Deray McKesson has been one of the most vocal activists since the Ferguson shooting of 18-year-old Michael Brown in August 2014. Photograph: Michael B Thomas/AFP/Getty Images
Prominent Black Lives Matter activist Deray McKesson announced on Wednesday night that he will run for mayor of Baltimore, a move that could shake up both the movement and the city’s politics.
But McKesson’s campaign may also change the Black Lives Matter movement because Johnetta Elzie, another movement leader, is moving to Baltimore to help with McKesson’s campaign.
“There’s a way to challenge from the outside and a way to challenge from the inside and both are important,” McKesson said.
“Baltimore is a city of possibility and we’ve got to challenge the traditional pathways of politics and politicians who lay those paths. We have an opportunity, fundamentally for Baltimore that could change the city to be more transparent and accountable towards people.”
After rising to prominence during the protests over the death of Michael Brown in Ferguson, Missouri, in 2014, McKesson has spent much of the last year traveling from protest to protest.
Last summer, after the massacre of nine African Americans at the Mother Emmanuel church in Charleston, the hashtag #gohomederay began to circulate online.
Eventually – though not because of his critics, he insists – McKesson did go home, to Baltimore, where he had formerly worked as an administrator in the city’s public school system.
McKesson, who attended college at Bowdoin, where he says he “did everything”, said he does not try to trade on the poverty he experienced growing up in Baltimore, though he jokes about having to lie down on the floor when the family would hear gunshots.
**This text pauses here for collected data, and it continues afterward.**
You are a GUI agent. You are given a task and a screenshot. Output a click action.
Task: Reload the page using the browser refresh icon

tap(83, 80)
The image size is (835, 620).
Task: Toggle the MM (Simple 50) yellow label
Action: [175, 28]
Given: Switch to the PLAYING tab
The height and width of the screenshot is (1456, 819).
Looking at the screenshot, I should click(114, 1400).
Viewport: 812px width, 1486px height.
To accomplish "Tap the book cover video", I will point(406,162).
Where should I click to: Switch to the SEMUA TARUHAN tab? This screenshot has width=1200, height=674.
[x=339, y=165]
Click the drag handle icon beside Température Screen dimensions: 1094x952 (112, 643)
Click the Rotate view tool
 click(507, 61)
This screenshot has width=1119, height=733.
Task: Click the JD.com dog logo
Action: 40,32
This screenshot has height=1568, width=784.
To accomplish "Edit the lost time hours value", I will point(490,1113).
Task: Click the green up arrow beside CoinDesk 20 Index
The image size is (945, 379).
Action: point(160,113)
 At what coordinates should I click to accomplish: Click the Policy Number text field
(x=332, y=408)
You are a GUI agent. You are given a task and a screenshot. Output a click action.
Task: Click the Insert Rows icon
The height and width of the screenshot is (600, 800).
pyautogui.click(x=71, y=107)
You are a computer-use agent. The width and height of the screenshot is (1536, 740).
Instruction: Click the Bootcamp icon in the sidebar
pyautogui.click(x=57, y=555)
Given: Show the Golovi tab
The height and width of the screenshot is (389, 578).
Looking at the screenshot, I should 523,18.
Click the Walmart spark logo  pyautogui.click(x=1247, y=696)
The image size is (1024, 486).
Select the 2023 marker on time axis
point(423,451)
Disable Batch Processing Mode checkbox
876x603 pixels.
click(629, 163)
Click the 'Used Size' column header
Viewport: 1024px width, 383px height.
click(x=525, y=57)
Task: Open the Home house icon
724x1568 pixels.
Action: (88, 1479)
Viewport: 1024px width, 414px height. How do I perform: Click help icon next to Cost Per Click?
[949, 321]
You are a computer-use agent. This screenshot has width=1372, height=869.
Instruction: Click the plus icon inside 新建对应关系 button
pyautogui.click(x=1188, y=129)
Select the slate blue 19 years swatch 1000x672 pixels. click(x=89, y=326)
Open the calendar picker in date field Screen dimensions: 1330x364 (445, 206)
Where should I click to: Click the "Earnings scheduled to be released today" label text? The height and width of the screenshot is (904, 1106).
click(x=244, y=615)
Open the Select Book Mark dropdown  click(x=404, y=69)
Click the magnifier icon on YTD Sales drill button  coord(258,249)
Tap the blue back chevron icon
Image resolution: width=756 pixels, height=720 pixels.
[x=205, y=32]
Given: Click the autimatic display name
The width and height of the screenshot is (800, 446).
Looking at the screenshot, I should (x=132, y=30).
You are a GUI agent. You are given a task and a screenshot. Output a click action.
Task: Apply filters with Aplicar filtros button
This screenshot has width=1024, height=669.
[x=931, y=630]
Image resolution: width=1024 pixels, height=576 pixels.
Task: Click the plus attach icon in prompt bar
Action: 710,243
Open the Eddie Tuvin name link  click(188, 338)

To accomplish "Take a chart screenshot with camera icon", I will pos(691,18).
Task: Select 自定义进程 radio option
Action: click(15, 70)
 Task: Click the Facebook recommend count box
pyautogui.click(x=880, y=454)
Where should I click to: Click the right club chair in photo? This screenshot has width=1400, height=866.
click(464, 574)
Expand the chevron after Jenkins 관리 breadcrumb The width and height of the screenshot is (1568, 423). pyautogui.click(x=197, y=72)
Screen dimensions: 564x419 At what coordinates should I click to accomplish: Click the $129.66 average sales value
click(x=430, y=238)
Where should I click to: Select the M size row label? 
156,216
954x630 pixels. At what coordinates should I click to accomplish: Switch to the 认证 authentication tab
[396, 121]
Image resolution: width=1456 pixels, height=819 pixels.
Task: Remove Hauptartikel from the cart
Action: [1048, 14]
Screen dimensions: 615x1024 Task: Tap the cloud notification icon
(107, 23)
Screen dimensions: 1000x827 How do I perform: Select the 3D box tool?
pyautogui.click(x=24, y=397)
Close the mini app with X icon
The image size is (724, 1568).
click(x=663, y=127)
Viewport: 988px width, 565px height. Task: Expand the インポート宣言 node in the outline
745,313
McKesson’s father, Calvin McKesson, said: “I raised two kids by myself, both my kids went to college, both of them graduated, and neither came back home after they went to college. It don’t get no better than that. I’ll always be over the moon about being a dad”.
“This has been his lifelong dream since he was nine years old he wanted to be mayor of Baltimore. It is truly coming to fruition.”
Deray McKesson likens the democratic process to the development of Campaign Zero, the “data-informed platform [which] presents comprehensive solutions to end police violence in America” by integrating “community demands and policy recommendations from research organizations and the president’s taskforce on 21st-century policing”.
With the ongoing trials of the officers charged in the death of Freddie Gray and the police department under investigation by the Department of Justice, Baltimore is at the center of the debate about policing in America.
The current mayor, Stephanie Rawlings-Blake, announced that she would not seek re-election, shortly after she fired Anthony Batts, who had been the police commissioner during the protests that followed Gray’s death in April.
This opened the field to more than a dozen candidates, including Nick Mosby, the husband of Marilyn Mosby, the charismatic prosecutor who indicted the officers involved in Gray’s death; and Sheila Dixon, a former mayor who was forced to resign as part of a plea deal in a criminal case in 2010.
But the decision wasn’t automatic. In discussions with the Guardian over the last two months, he has gone back and forth on the move several times as he met with trusted advisers and put together a team.
D Watkins, a local writer and columnist for Salon.com, was one of the people McKesson reached out to. “Some of the candidates I spoke to they don’t have anything – they don’t have plans, ambition and a hunger to make things better. They want to be mayor just because,” he said.
“His ideas are good. He’s smart. When it comes to strategy and planning he’s smarter than those guys. I understand why he is where he’s at because he knows more.”
Jill Carter, a state delegate representing Baltimore whom many progressives hoped would run, is not so positive, calling the run “ridiculous”.